Сам по себе дулаг (от Dulag, или Durchgangslager) – разновидность и звено в сети немецких лагерей в подсистеме вермахта, отвечавшей за прием, регистрацию и распределение военнопленных. И если шталаги (от Stalag, или Stammlager), т. е. тыловые стационарные лагеря для военнопленных, располагавшиеся, как правило, в самом рейхе или по крайней мере в зонах гражданской администрации на оккупированных территориях, практически не меняли своей локализации и нумерации, то у дулагов это было иначе. Вслед за линиями фронтов они запросто мигрировали по театрам военных действий, а нередко и между театрами, если те или иные части, например, перебрасывались из Франции, уже побежденной и оккупированной, в Советский Союз, еще не побежденный.
Перемещался и «Дулаг 100». По данным немецких историков плена Рюдигера Оверманнса и Райнхарда Отто, этот дулаг открылся 27 июня 1941 г. в Каунасе (в IV форте). С 3 сентября 1941 г. и вплоть до ноября 1943 г. он находился под Порховом, а с января 1944 г. передислоцирован в Динабург (Даугавпилс), где просуществовал до 15 мая 1944 г. Последнее из выявленных его упоминаний – от 15 сентября 1944 г., но место дислокации не указано.
Таким образом Порхов – самое продолжительное (26 месяцев) местонахождение этого дулага. Но устроители памятника как бы накинули ему от себя еще несколько месяцев, увязав в порядке допущения закрытие лагеря с освобождением Порхова в феврале 1944 г. Они проигнорировали, что планомерное закрытие или эвакуация лагеря не могут происходить одновременно с появлением войск противника.
На граните памятника выбиты слова: «Каждый пришедший на это место, вспомни и в скорбном молчании почти память 85 тысяч советских воинов-военнопленных и мирных граждан, жестоко замученных в годы Великой Отечественной войны».
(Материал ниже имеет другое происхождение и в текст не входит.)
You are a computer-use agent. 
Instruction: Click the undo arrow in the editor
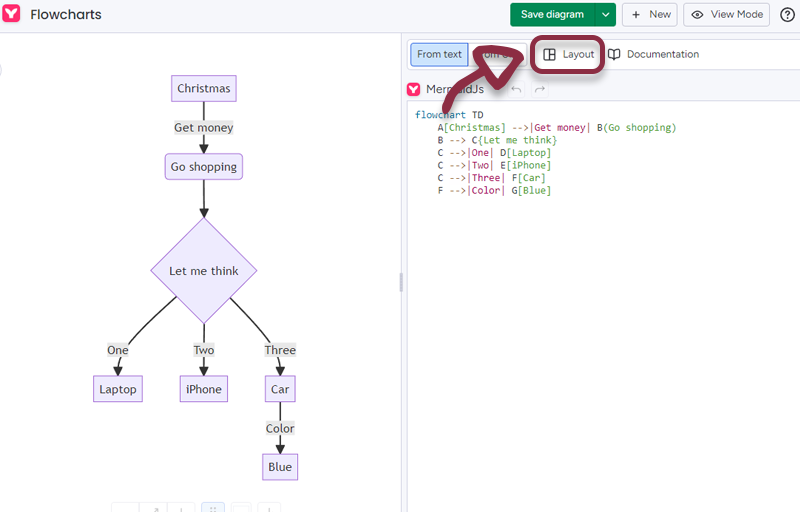click(x=516, y=90)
Тут мы сталкиваемся еще с одним – сугубо арифметическим, но исторически не столь безобидным – допущением. Допущением того, что каждый день в «Дулаге 100» погибало 100 человек. Весьма возможно, что в чьих-то свидетельствах или даже документах псковской областной комиссии по установлению и расследованию злодеяний немецко-фашистских захватчиков (подразделение Чрезвычайной госкомиссии) была обнаружена именно такая оценка. Никакой немецкий лагерь – ни эсэсовский, ни вермахтовский, ни даже заукелевский для гражданских рабочих – никак и ничем не напоминает курорт. В тех же дулагах происходила не только регистрация военнопленных, но и частичная их ликвидация (время от времени здесь расстреливали выявленных евреев и комиссаров – по несколько десятков человек). Осенью и зимой 1941–1942 гг. недоедание, холод и, вполне возможно, тиф не могли не дать вспышку смертности. Но, например, суммарная смертность в гигантском минском шталаге – около 40 000, так что 85 000 для порховского дулага – цифра совершенно фантастическая, взятая с потолка, и приводить ее не следовало бы.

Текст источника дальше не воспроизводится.